Source records:

..........

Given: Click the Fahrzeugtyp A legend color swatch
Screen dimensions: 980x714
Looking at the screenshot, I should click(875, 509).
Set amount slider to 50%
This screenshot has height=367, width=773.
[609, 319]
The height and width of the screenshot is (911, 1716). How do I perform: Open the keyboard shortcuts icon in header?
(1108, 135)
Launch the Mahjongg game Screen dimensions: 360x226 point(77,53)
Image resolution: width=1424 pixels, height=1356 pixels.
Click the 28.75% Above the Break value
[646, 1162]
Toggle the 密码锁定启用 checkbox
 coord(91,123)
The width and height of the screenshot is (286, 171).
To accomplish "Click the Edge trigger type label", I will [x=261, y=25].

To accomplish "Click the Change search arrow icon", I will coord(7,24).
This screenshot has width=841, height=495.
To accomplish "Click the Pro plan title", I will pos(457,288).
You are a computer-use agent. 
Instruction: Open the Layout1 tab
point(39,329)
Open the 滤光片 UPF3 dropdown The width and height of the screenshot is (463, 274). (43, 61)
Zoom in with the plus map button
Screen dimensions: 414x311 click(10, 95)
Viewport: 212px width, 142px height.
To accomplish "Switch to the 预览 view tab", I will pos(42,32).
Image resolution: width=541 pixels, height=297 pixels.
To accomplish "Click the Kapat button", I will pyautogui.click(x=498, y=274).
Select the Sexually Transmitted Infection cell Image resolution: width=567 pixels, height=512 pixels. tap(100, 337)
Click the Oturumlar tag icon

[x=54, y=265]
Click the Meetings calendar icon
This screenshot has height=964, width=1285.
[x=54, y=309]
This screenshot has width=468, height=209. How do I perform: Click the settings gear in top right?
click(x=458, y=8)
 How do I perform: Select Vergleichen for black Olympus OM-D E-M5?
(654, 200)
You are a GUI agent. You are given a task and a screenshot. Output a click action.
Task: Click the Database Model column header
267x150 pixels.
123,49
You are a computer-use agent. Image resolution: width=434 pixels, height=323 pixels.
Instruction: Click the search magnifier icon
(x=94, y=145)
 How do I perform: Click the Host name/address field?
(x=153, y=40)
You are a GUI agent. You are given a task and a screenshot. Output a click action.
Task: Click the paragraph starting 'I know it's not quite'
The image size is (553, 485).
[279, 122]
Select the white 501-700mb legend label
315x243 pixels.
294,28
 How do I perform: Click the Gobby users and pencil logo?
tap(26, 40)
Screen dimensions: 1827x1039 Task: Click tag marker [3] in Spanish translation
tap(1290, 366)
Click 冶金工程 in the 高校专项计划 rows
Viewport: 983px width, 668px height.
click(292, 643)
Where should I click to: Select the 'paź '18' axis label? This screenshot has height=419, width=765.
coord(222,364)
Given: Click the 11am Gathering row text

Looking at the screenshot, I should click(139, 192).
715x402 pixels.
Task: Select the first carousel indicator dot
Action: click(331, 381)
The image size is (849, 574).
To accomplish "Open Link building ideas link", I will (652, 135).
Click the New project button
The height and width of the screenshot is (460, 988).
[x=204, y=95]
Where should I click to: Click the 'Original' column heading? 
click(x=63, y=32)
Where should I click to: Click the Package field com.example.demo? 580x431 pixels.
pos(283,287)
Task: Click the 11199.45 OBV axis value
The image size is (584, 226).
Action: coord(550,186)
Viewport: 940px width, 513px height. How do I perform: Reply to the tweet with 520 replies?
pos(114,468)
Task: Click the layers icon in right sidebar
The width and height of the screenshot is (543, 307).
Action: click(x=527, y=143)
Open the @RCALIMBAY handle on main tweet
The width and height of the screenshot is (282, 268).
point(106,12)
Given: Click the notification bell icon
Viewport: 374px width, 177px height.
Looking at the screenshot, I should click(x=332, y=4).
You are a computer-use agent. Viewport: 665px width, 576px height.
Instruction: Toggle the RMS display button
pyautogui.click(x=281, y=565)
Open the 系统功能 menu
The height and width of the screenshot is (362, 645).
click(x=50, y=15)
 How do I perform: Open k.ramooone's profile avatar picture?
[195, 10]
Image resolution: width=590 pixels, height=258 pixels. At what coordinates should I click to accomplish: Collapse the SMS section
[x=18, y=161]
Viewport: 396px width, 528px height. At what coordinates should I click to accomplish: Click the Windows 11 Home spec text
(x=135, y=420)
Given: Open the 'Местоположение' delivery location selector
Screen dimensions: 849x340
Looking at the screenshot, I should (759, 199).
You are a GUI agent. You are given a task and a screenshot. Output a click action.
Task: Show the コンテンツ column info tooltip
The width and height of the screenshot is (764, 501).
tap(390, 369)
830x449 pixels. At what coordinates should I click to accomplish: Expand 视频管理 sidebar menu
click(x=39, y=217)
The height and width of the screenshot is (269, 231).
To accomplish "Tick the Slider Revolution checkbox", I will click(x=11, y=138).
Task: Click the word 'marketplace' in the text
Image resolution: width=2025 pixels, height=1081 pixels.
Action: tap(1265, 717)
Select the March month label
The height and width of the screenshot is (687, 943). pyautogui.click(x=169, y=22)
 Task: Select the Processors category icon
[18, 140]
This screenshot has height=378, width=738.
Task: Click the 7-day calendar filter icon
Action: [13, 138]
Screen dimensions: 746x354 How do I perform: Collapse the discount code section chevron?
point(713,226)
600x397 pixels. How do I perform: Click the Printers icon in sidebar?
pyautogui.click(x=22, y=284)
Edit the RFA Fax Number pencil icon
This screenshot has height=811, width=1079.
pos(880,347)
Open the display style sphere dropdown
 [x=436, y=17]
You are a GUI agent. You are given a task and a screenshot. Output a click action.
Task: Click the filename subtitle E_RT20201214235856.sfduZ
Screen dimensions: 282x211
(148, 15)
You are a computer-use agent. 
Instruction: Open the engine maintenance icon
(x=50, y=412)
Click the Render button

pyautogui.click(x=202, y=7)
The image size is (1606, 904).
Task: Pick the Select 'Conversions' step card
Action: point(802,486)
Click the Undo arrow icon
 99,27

..........

WHAT TO PRODUCE: Show all lines above containing "computer".

WRITTEN ANSWER:
You are a computer-use agent. 
You are a computer-use agent. Image resolution: width=434 pixels, height=323 pixels.
You are a computer-use agent. Viewport: 665px width, 576px height.
You are a computer-use agent. 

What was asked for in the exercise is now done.